Perhaps even more worryingly than our inability to play against two strikers are rumblings from the boardroom. Patrice has turned down a bid from an outside buyer, but that has led to rumours of an internal takeover. I knew Steve had been quiet for a while. Too quiet, as it turns out. He is angling to be the big boss, and I imagine only my relationship with the fans would keep me off the chopping block if that’s the case.

We return to action against a European chasing Lille side. They struggled a little last year after selling €110m of players without adequately replacing them, but Dane Jess Thorup has invested well in the summer to bring in a new crop of young, exciting talent and they have gelled quickly. We’re at full strength, apart from Diarra who is suspended. I trust neither Niakite or Doukansy in come in to what will be a crucial match, having seen them both beaten by a long ball in recent games, so Bitshiabu will partner Camara at the back. They are both 6’6” tall, so if anything goes over their heads I may sack someone.

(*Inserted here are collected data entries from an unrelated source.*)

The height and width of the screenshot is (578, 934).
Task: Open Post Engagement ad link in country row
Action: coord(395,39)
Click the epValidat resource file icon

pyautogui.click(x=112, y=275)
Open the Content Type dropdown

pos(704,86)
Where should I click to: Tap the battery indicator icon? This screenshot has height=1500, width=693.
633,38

I now wonder at what point this becomes a crisis. These are the boys that performed out of their skins last season, in the system they know backwards, with a second string that are good enough to take the pressure off them in the schedule, and yet they just will not perform. The killer blow came early, Jonathan Bamba finding space on the right a drilling into the bottom corner, and we push forward and give a reasonable account of ourselves, but just can’t get back into the game. I can’t explain it.

Of course, the team you want to play when your form is off is definitely Real Madrid, who head to the Jean Bouin next. It’s not the time to tear up everything just yet, and especially against a Madrid side who seem to tear us apart for fun even when we are on form. A win would see us through, and a win for Leverkusen against Porto would also see us through, which would be incredible. We’ll play the rested players, who I hesitate to call the second XI because they seem to be performing better than the others. Alexis Claude-Maurice comes back after his injury layoff.

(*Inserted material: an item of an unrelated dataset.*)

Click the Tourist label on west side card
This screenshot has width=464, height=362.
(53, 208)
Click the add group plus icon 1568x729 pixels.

I mean, it’s a pasting, but somehow we put up a fight. Vinicius Jr’s long range screamer puts us on the back foot, but the real problems start when Goncalves picks up a soft second yellow for a foul on Leon Bailey. Vini adds his second, and Kroos makes it three before the break, but Tattevin gives us hope right on the half time whistle. There’s nothing to lose, so I throw everything forward for the second half, and Farrugia brings us to within one goal on 55 minutes. But Valery trips Vini just past the hour, he’s the last man, and we’re down to nine. Claude-Maurice fades like a man just off the treatment table, and with our reduced number I have no subs left to replace him, and Vini gets his hat trick late on.

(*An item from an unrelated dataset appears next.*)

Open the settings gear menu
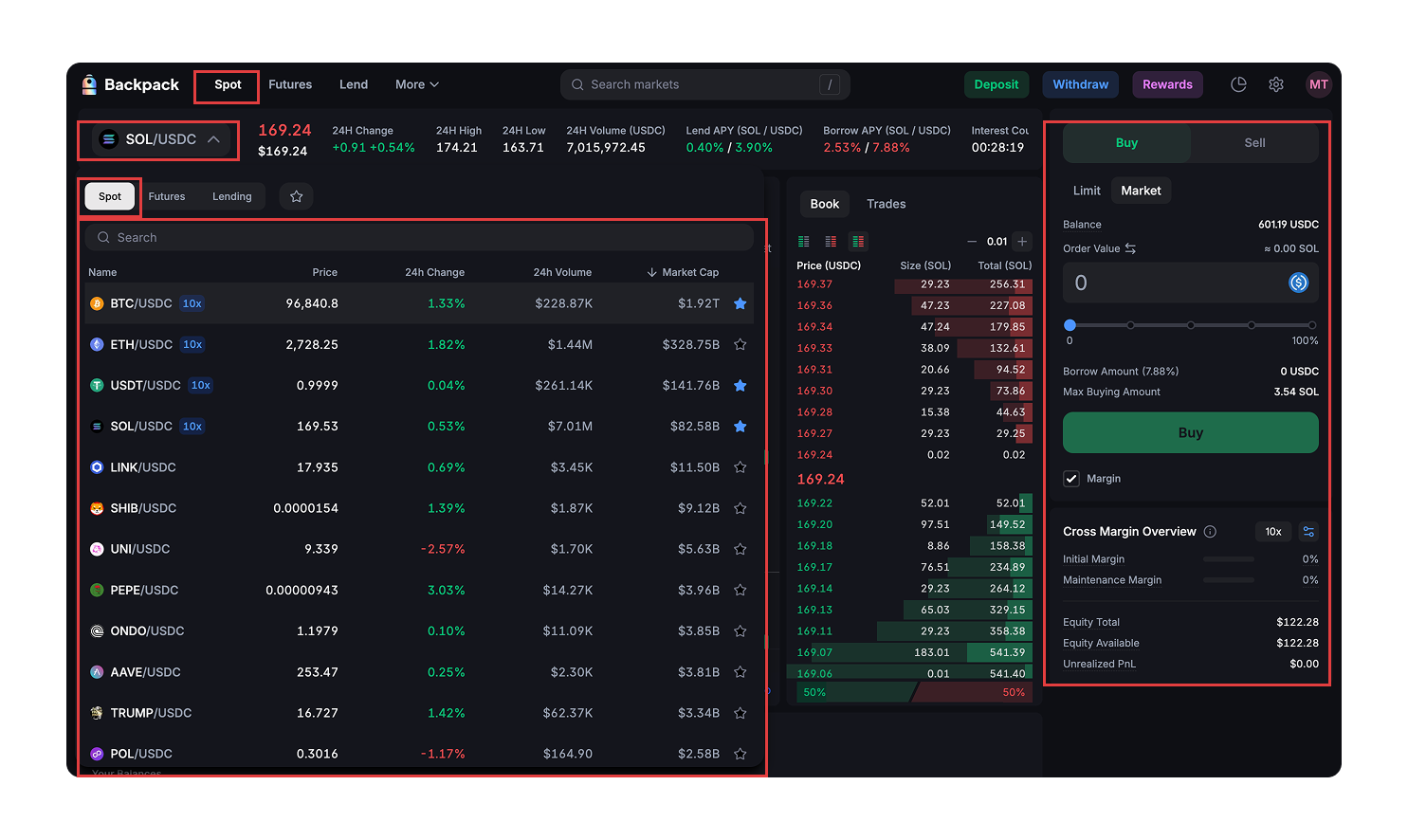This screenshot has width=1408, height=840. [x=1276, y=84]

The miraculous news when we come off the pitch isn’t that Leverkusen have beaten Porto, but that it means we have clawed our way our of our Champions League group! We’re one of the big boys now, bring it on!

Lens travel to the Pierre Brisson for our final match of November. They are having a disappointing season by their recent standards, sitting in mid-table and just as far from the Champions League as they are from the relegation places. They saw a bit of a summer clear out of their ageing squad and haven’t fully replaced anyone yet. We’ll bring back the ‘first XI’ but, really, I have no idea how this will go now.

What on earth is going on? It’s like quicksand. We’ve lost all of our rhythm, all of our momentum. It’s like the players have never met before. And what hurts more is that Lens absolutely deserve the three points. We are second best throughout and our resistance finally breaks right before half time, first Vavro breaking the lines and firing past Fofana, and then Kolo Muani heading home a cross. I go ballistic at half time, and get an immediate response from Mukelenge, but that’s as good as it gets and it is now four losses on the spin.

Unsurprisingly, everybody else has capitalised on our loss of form, and we drop to fourth. Sure, we’ve played some difficult sides, but there are also sides in there at we should be beating, and I just don’t know what has happened. In my long, long career, I haven’t known a blip like it.